AMID suspicions that leprosy patients could be turning resistant to drugs, just like several strains of the tuberculosis bacteria are to even the most aggressive medication, samples of nine leprosy patients in Mumbai, who have had a relapse, have been sent to a national laboratory in Delhi for tests to confirm whether resistance to drugs is the cause for the recurrence of the disease. Leprosy, a bacterial infection, is known to silently advance in the human host with early symptoms showing numb skin patches and shiny skin that progress into nodules on the entire body.
Samples of nine patients from Mumbai have been sent to The Leprosy Mission, to check if patients suffer from any resistance. In two cases, the results are still awaited. In the remaining cases, lab tests have found no resistance. Medical records of those two patients show they suffered a relapse despite undergoing full treatment. A 38-year-old man, native of Jaunpur in Uttar Pradesh, underwent leprosy treatment in 2011 after he experienced numbness in his hands and legs followed by visible nodules on his body. In 2014, he tested negative for leprosy bacteria after undergoing multidrug therapy treatment for three years. In April this year, he developed new lesions. “His skin biopsy is suggestive of active leprosy,” said Dr VV Pai, from Bombay Leprosy Project, adding that cause of the relapse is not known.

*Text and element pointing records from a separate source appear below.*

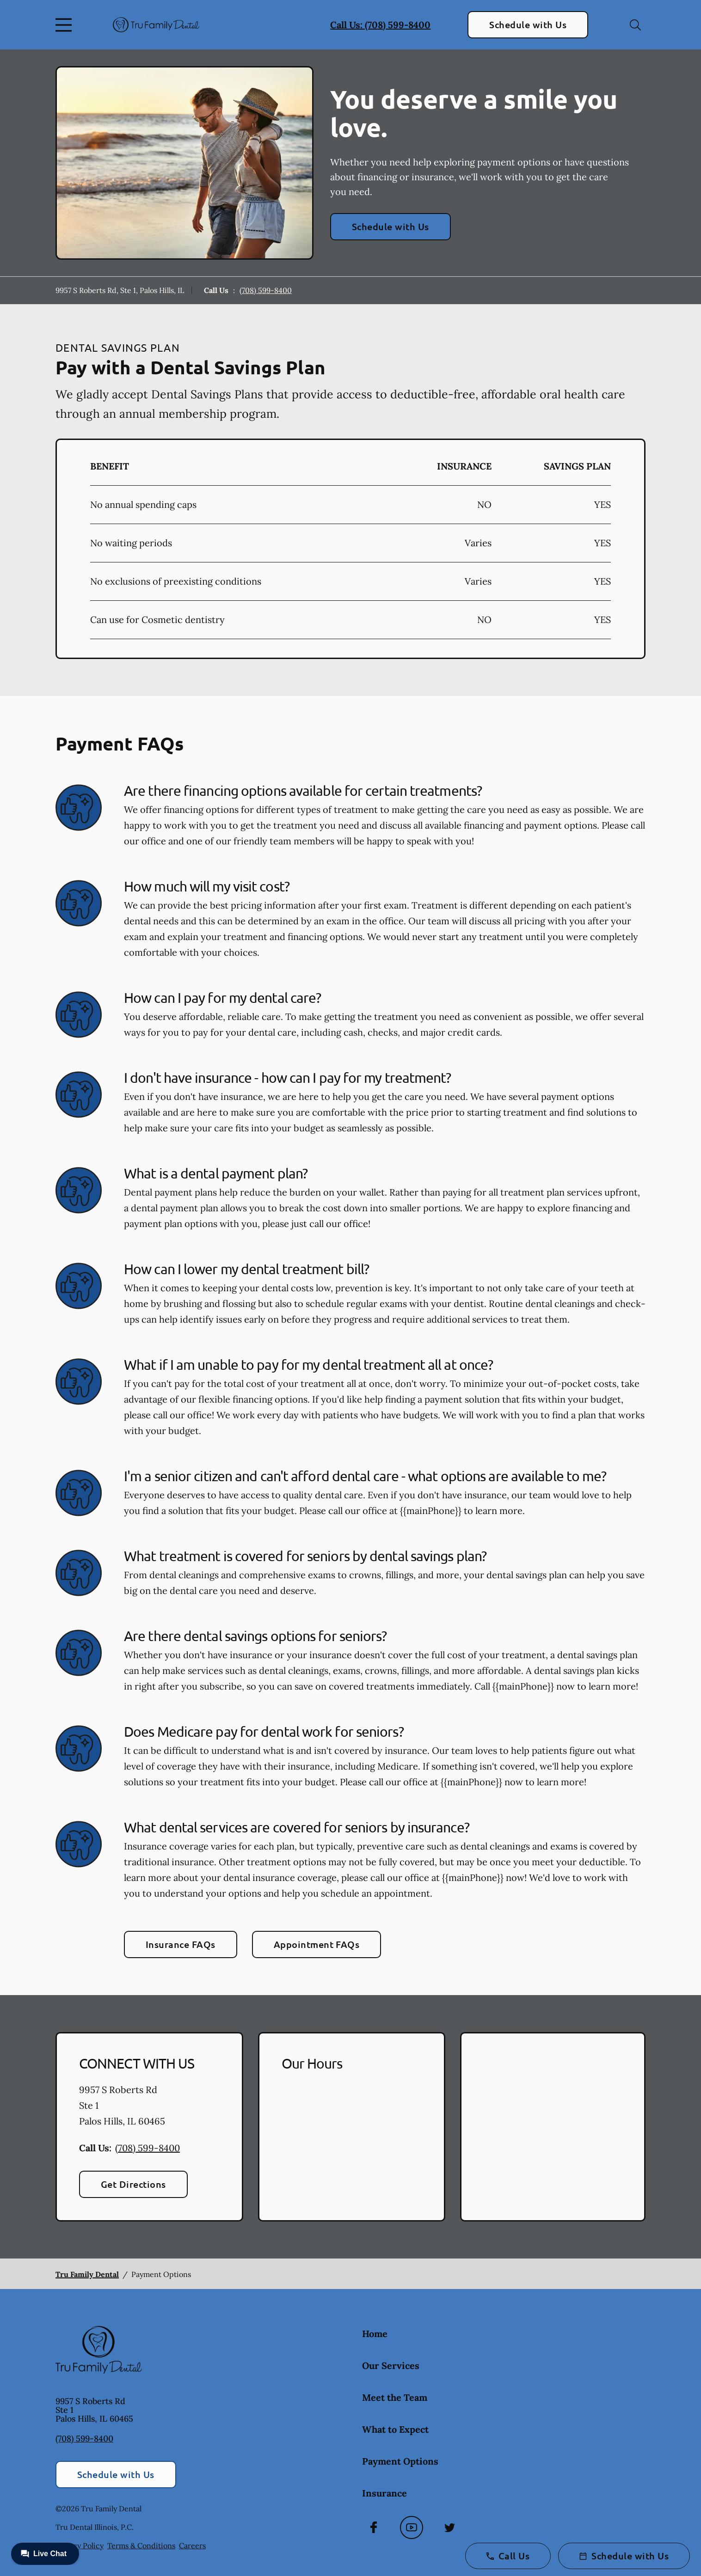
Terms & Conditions (141, 2545)
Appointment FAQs (317, 1944)
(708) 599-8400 (266, 290)
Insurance (384, 2493)
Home (374, 2333)
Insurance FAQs (180, 1944)
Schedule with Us (527, 24)
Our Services (390, 2365)
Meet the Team (394, 2397)
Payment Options (400, 2461)
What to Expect (395, 2429)
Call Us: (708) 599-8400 (380, 25)
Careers (192, 2545)
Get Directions (133, 2184)
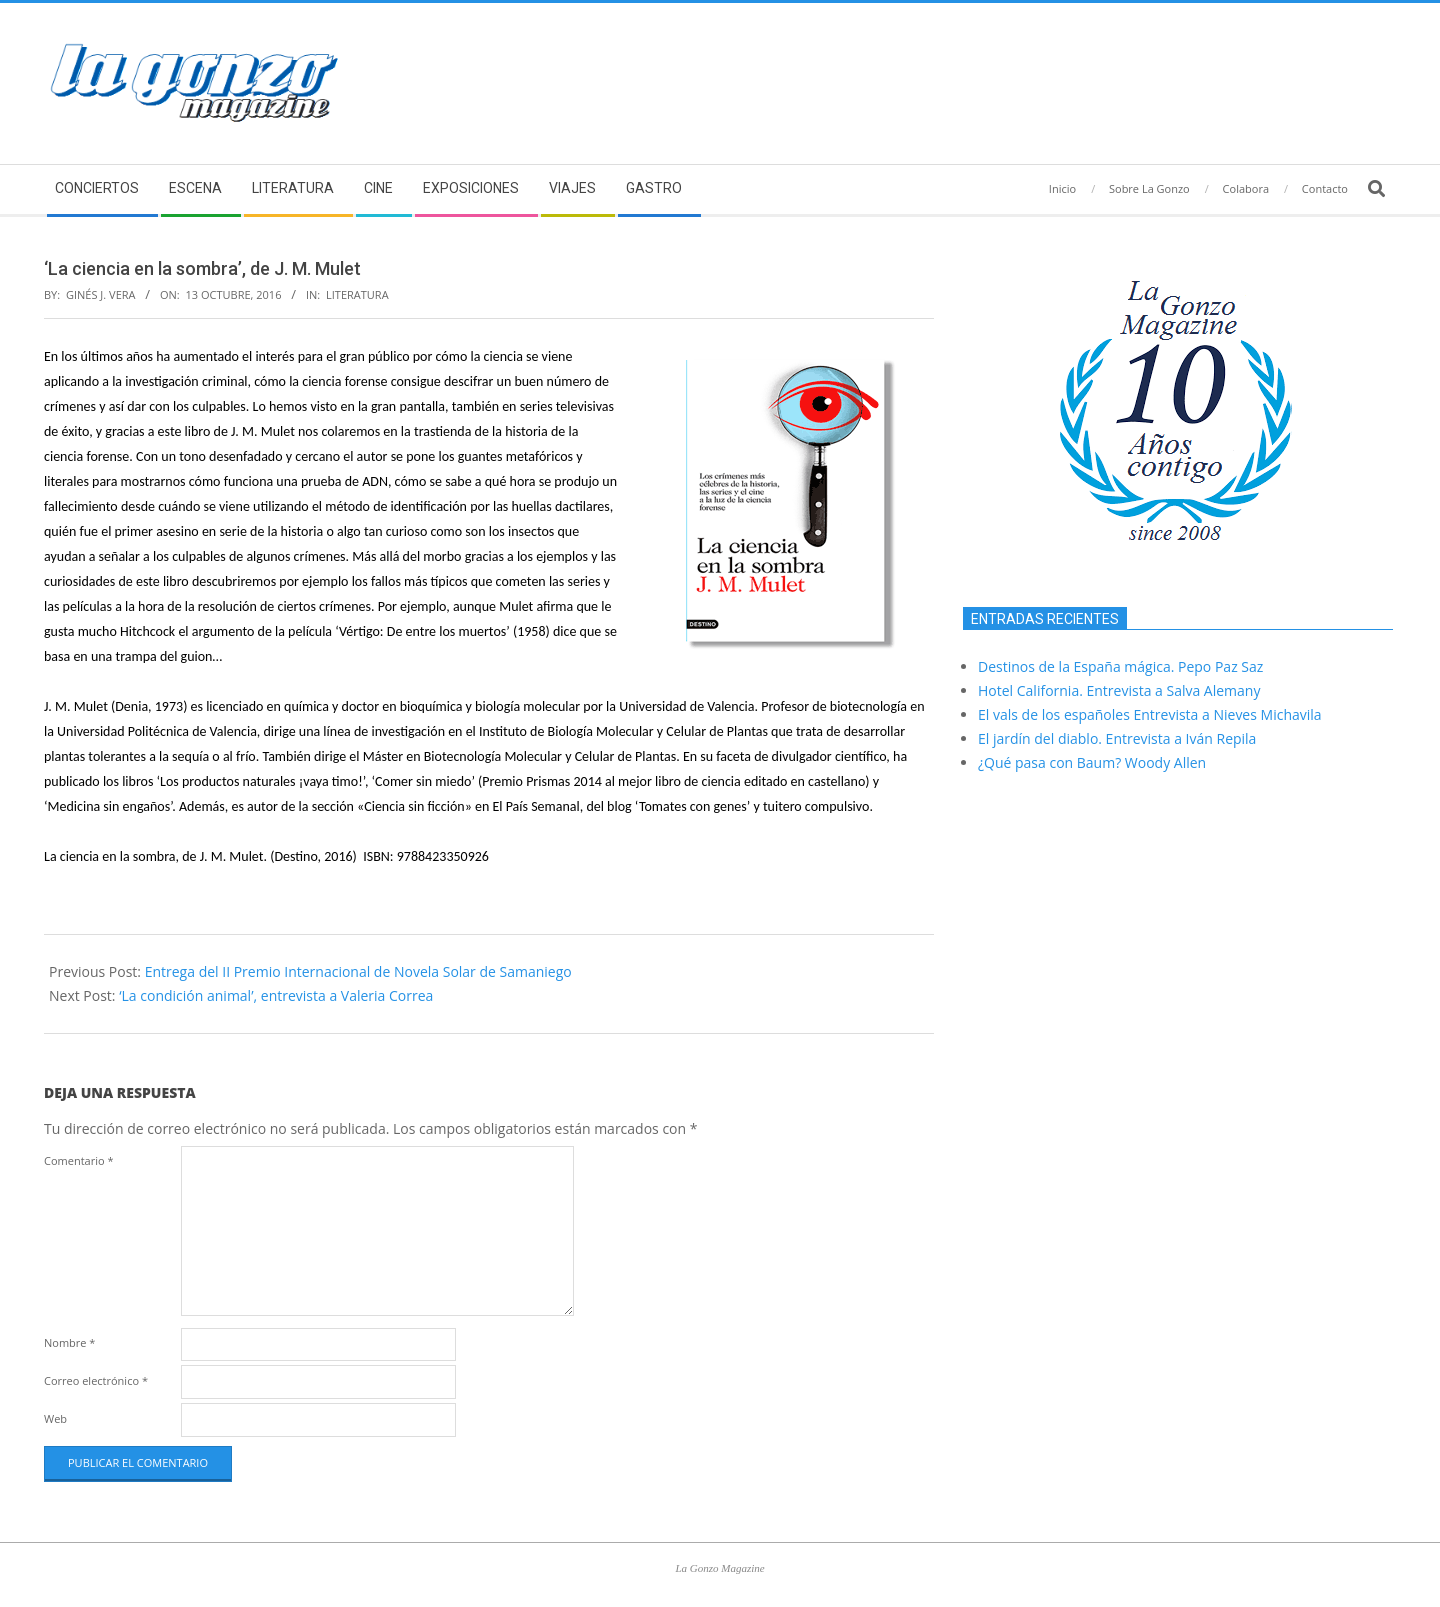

In another case, a 39-year-old woman from Kolkata, who had undergone leprosy treatment in 1998 in West Bengal, has suffered a relapse. She was referred from Thane’s Municipal Hospital to Bombay Leprosy Project for recurrent and painful lesions that she developed 17 years after being treated of leprosy. While multi-drug therapy (MDT) has been initiated for her, her samples have also been sent to check if she is resistant to any drug under the MDT. Resistance to leprosy drugs such as dapsone and ofloxacin has already been found in patients across India. What is worrying doctors is possible resistance to the stronger drug rifampicin, which is a monthly dose for leprosy patients and used in first line treatment. Resistance to rifampicin is already rampant amongst tuberculosis patients in the country.
In 2016, Foundation for Medical Research along with Bombay Leprosy Project conducted lab tests on 90 leprosy patients in Mumbai and Panvel to check for drug resistance as a part of Indian Council of Medical Research (ICMR) study on drug resistance. The study found 4 per cent resistance to dapsone and 2 per cent resistance to ofloxacin. “But we did not find any patient resistant to rifampicin,” said senior scientist Dr Vanaja Shetty, adding, “Rifampicin resistance has been reported in north India. But we suspect cases may start coming up in this region too.”
A treated leprosy patient may relapse due to fresh bacterial infection, persistence of old bacteria in body or due to drug resistance. The fresh load of nine cases sent from Mumbai to Delhi for tests are all relapse cases. In 1980s and 90s, 35 per cent patients treated for leprosy showed resistance to dapsone in India. Experts believe if rifampicin resistance becomes common, patients may face similar issues that TB patients witness-lack of newer drug options to treat the infectious disease.
In Maharashtra, under the National Leprosy Eradication Programme, a door-to-door survey of leprosy patients was conducted in September to screen 5.46 crore people in 22 districts. “In 2016, a similar drive had screened 3.5 crore people and diagnosed 4,322 patients suffering from leprosy,” said state leprosy in-charge Dr Sanjeev Kamble. He added that Maharashtra has still not recorded rifampicin resistance actively amongst patients.
Under the national programme, the government has ambitiously aimed to eradicate the disease by next year. The current first line of treatment includes rifampicin, dapsone and clofazamine. If patients do not respond to first line, they are pushed for second line of treatment, which includes ofloxacin and minocycline.